> _What is asked_: State how many lines of the records below contain the string "pixels". Give only the number.
[Entries provided start]
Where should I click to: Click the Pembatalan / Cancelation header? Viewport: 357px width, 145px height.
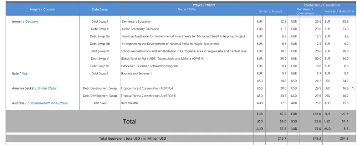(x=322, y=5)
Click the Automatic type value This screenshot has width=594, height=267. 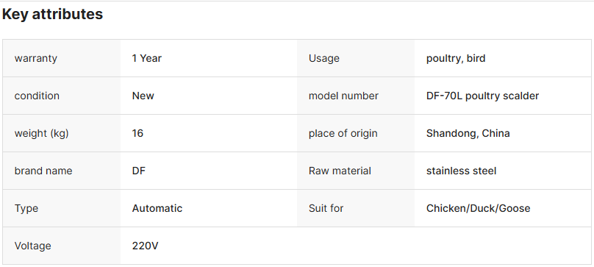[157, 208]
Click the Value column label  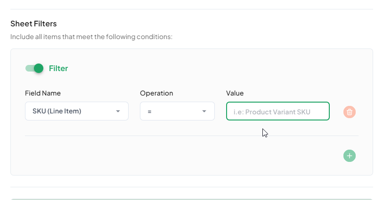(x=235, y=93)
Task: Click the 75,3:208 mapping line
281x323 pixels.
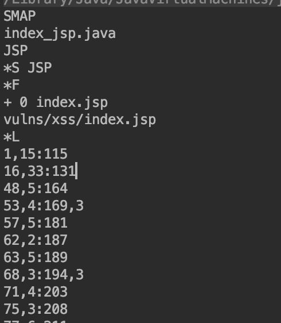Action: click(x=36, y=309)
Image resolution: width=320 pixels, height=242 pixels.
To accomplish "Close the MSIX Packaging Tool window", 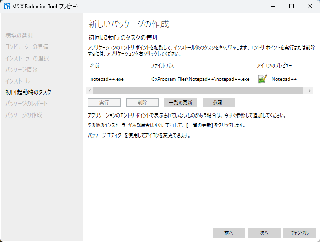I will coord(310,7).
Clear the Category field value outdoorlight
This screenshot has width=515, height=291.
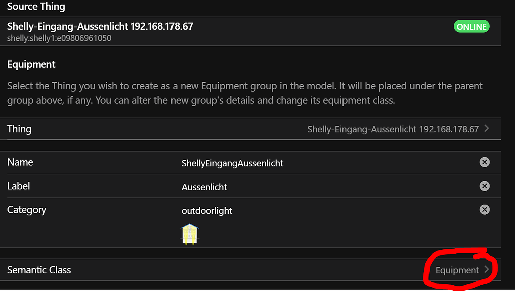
[Entries provided end]
> _Result of this task_: 2